用实际的生物数据评估三元存储库。

Gauging triple stores with actual biological data.

出版信息

BMC Bioinformatics. 2012 Jan 25;13 Suppl 1(Suppl 1):S3. doi: 10.1186/1471-2105-13-S1-S3.

原文链接:https://pmc.ncbi.nlm.nih.gov/articles/PMC3471352/

Abstract

BACKGROUND

Semantic Web technologies have been developed to overcome the limitations of the current Web and conventional data integration solutions. The Semantic Web is expected to link all the data present on the Internet instead of linking just documents. One of the foundations of the Semantic Web technologies is the knowledge representation language Resource Description Framework (RDF).
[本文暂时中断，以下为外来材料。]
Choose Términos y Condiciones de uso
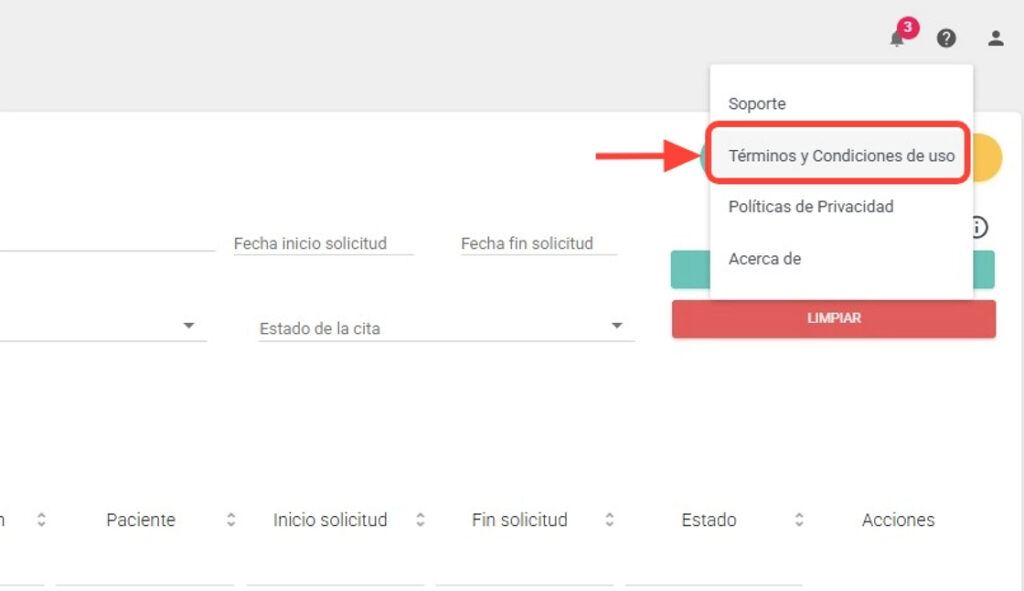Screen dimensions: 1024x591 point(841,156)
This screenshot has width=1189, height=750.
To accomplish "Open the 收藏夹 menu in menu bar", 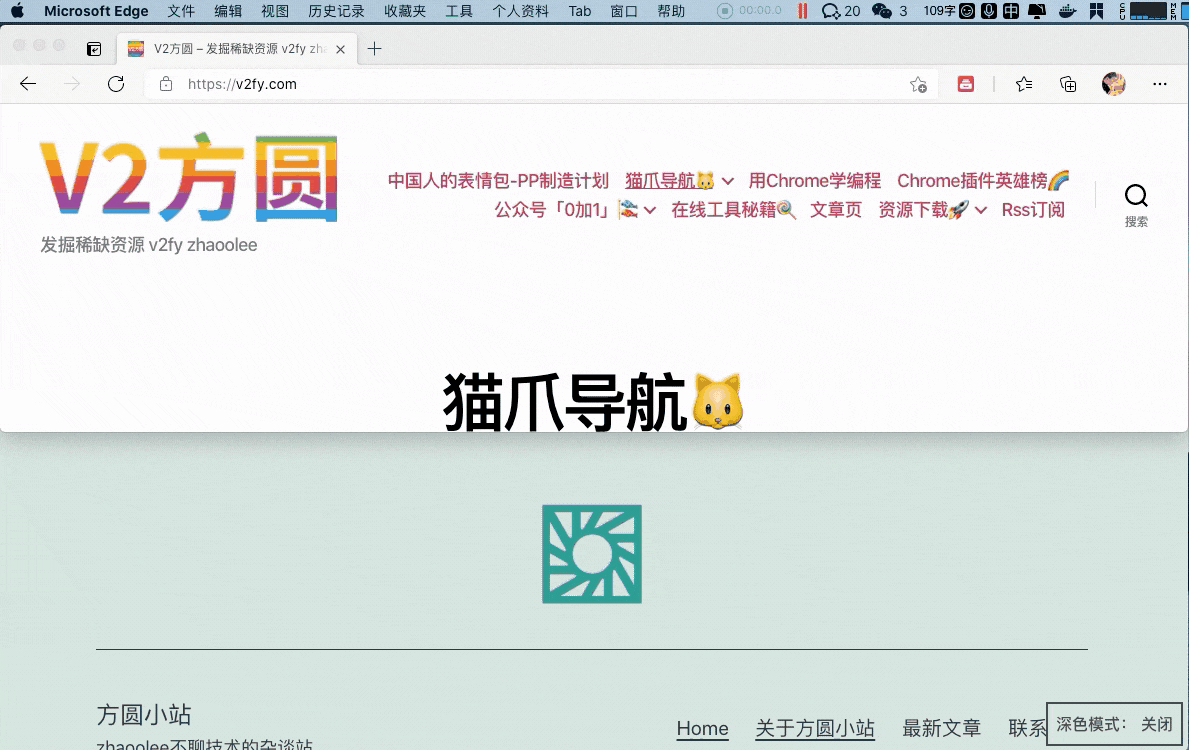I will coord(405,11).
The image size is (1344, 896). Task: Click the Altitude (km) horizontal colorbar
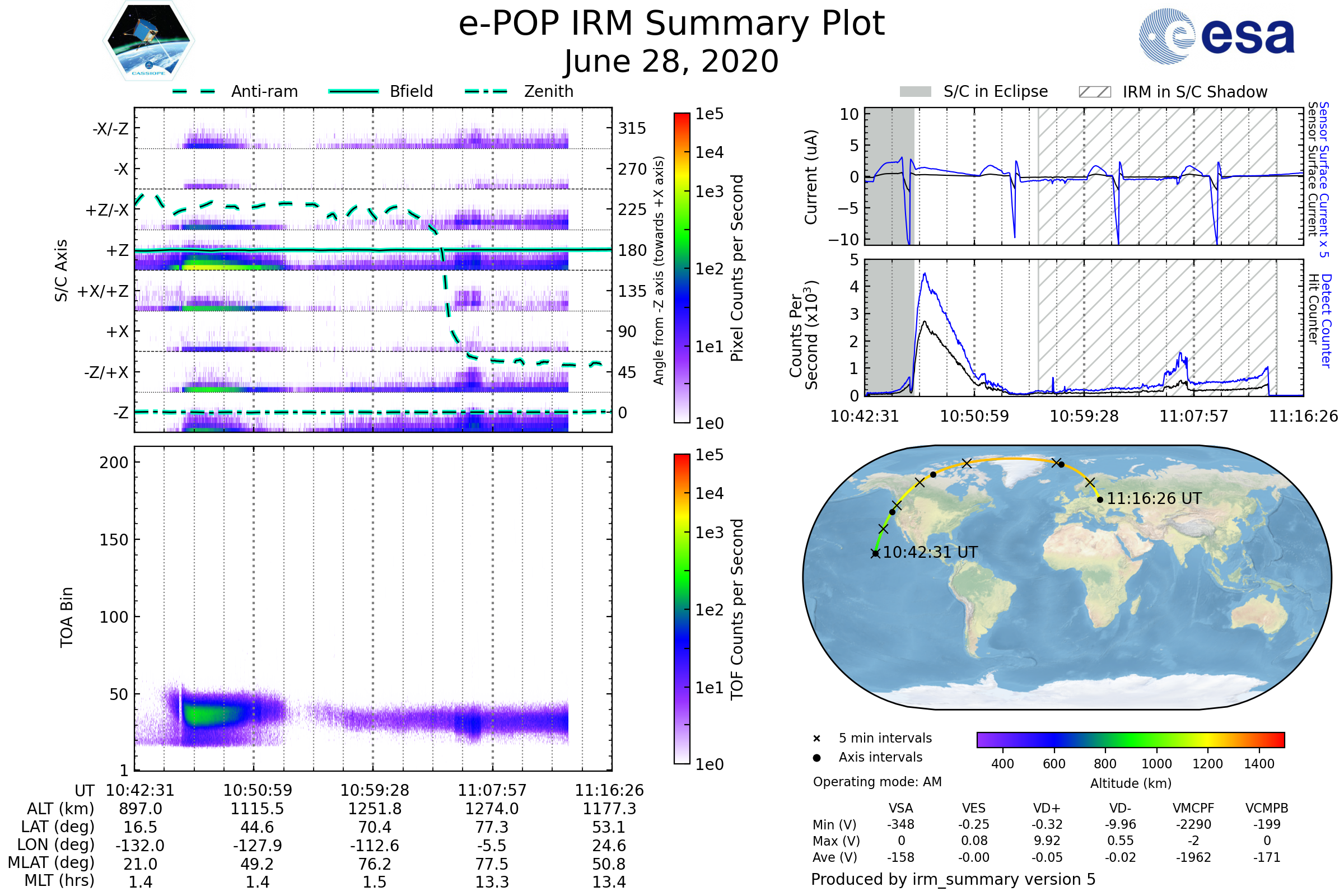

Knowledge expressed in RDF is typically stored in so-called triple stores (also known as RDF stores), from which it can be retrieved with SPARQL, a language designed for querying RDF-based models. The Semantic Web technologies should allow federated queries over multiple triple stores. In this paper we compare the efficiency of a set of biologically relevant queries as applied to a number of different triple store implementations.

RESULTS

Previously we developed a library of queries to guide the use of our knowledge base Cell Cycle Ontology implemented as a triple store. We have now compared the performance of these queries on five non-commercial triple stores: OpenLink Virtuoso (Open-Source Edition), Jena SDB, Jena TDB, SwiftOWLIM and 4Store. We examined three performance aspects: the data uploading time, the query execution time and the scalability. The queries we had chosen addressed diverse ontological or biological questions, and we found that individual store performance was quite query-specific. We identified three groups of queries displaying similar behaviour across the different stores: 1) relatively short response time queries, 2) moderate response time queries and 3) relatively long response time queries. SwiftOWLIM proved to be a winner in the first group, 4Store in the second one and Virtuoso in the third one.

CONCLUSIONS

Our analysis showed that some queries behaved idiosyncratically, in a triple store specific manner, mainly with SwiftOWLIM and 4Store. Virtuoso, as expected, displayed a very balanced performance - its load time and its response time for all the tested queries were better than average among the selected stores; it showed a very good scalability and a reasonable run-to-run reproducibility. Jena SDB and Jena TDB were consistently slower than the other three implementations. Our analysis demonstrated that most queries developed for Virtuoso could be successfully used for other implementations.

摘要

背景

语义网技术旨在克服当前网络和传统数据集成解决方案的局限性。语义网有望将互联网上的所有数据链接起来，而不仅仅是文档。语义网技术的基础之一是知识表示语言资源描述框架（RDF）。用 RDF 表示的知识通常存储在所谓的三元存储库（也称为 RDF 存储库）中，可以使用 SPARQL 从这些存储库中检索，SPARQL 是一种用于查询基于 RDF 的模型的语言。语义网技术应允许在多个三元存储库上进行联合查询。在本文中，我们比较了一组与生物学相关的查询在应用于多种不同的三元存储库实现时的效率。

结果

我们之前开发了一组查询来指导使用我们的知识库细胞周期本体论实现作为三元存储库。现在，我们比较了这些查询在五个非商业三元存储库上的性能：OpenLink Virtuoso（开源版）、Jena SDB、Jena TDB、SwiftOWLIM 和 4Store。我们检查了三个性能方面：数据上传时间、查询执行时间和可扩展性。我们选择的查询解决了不同的本体论或生物学问题，我们发现单个存储库的性能非常特定于查询。我们确定了三组表现出相似行为的查询：1）响应时间较短的查询，2）响应时间适中的查询，3）响应时间较长的查询。SwiftOWLIM 在第一组中表现出色，4Store 在第二组中表现出色，Virtuoso 在第三组中表现出色。

结论

我们的分析表明，一些查询以特定于三元存储库的方式表现出特殊行为，主要是 SwiftOWLIM 和 4Store。Virtuoso 表现出非常平衡的性能-与所选存储库相比，其加载时间和对所有测试查询的响应时间都优于平均水平；它显示出非常好的可扩展性和合理的运行间可重复性。Jena SDB 和 Jena TDB 的速度始终比其他三个实现慢。我们的分析表明，为 Virtuoso 开发的大多数查询都可以成功用于其他实现。